An additional 27 women have come forward to the Washington Post to accuse Charlie Rose of sexual harassment and misconduct. Fourteen CBS News employees and 13 women who worked with Rose elsewhere, say that the former CBS This Morning anchor and 60 Minutes correspondent groped or harassed them. This news follows a Post report from November in which eight women alleged Rose made lewd phone calls, walked around naked, and more. Rose was then fired from CBS and his eponymous PBS show was cancelled. In response to the Post’s report with the 27 new allegations, Rose replied: “Your story is unfair and inaccurate.”
The new allegations against Rose date back to the 1970s. Former research assistant Joana Matthias, now 63, told the Post that Rose exposed his penis and touched her breasts when they worked together at NBC News’s Washington bureau. During Rose’s time at CBS, women described much of the same behavior: He allegedly groped woman employees, asked personal questions about their sex lives, walked around naked, “pawed” at them, and more. Brooks Harris, a CBS assistant in her 20s, said Rose often took her to expensive lunches and hired her for his PBS show, where he allegedly once suggested she have sex with another female assistant.

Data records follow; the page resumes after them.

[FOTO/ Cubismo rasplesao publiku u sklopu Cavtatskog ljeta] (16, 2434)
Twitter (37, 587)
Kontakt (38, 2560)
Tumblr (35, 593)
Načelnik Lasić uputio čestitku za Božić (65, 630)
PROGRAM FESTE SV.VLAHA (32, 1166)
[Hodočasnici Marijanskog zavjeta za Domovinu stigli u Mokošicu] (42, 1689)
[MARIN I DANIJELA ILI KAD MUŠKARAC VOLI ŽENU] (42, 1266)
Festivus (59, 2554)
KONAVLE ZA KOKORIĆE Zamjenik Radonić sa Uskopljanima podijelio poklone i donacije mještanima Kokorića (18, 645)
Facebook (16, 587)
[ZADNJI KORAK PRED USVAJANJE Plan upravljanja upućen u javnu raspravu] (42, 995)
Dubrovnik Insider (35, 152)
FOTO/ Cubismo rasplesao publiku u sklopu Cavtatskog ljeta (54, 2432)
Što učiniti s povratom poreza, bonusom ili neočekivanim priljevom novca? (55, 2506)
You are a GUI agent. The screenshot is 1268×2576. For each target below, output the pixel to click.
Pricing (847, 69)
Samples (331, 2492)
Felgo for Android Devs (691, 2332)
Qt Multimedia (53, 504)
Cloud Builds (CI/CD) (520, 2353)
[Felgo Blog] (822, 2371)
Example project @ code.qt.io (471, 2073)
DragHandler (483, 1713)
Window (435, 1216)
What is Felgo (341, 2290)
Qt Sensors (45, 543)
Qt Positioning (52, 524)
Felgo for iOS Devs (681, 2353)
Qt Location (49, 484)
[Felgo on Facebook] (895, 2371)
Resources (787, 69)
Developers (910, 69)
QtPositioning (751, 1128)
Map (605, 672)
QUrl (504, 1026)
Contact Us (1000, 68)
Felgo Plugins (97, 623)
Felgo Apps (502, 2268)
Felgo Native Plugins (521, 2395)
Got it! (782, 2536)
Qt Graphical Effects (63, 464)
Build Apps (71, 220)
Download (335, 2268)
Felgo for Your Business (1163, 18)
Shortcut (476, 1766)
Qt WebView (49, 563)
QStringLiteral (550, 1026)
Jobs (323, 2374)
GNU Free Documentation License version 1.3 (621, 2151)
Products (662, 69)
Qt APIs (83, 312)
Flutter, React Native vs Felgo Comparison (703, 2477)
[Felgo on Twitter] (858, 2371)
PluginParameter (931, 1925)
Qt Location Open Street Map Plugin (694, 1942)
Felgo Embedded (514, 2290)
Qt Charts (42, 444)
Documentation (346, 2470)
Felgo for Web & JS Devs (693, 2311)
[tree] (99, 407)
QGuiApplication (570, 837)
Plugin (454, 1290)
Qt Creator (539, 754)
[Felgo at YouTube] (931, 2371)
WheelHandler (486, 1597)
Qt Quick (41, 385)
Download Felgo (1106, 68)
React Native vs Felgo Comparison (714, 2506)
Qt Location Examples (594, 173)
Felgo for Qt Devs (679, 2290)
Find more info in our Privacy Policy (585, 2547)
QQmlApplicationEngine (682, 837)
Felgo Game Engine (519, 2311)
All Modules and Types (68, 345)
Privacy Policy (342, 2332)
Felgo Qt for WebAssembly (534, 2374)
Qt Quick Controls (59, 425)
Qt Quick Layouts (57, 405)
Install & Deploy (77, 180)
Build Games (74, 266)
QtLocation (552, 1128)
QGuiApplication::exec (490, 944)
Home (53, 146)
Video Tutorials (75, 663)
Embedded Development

At least three times, according to the Post, Rose’s conduct was flagged to CBS higher-ups: in 1986, in 2011 after he was named co-anchor of CBS Morning News, and again in early 2017. Accusers told the Post they felt the news organization prioritized the careers of male stars, a claim which CBS denies. “Since we terminated Charlie Rose, we’ve worked to strengthen existing systems to ensure a safe environment where everyone can do their best work,” a statement from CBS News said, adding that it had no human resources complaints against the ex-anchor on file.
An attorney representing three women named in the Post’s newest report — Harris, former Charlie Rose assistant Sydney McNeal, and former Morning News assistant Chelsea Wei — say they plan to file a lawsuit alleging Rose subjected them to “repeated physical and verbal sexual harassment.” In the time since his firing, Rose has reportedly been splitting time between his mansions, and working on a comeback show of sorts, highlighting men accused of harassment and abuse in the age of #MeToo.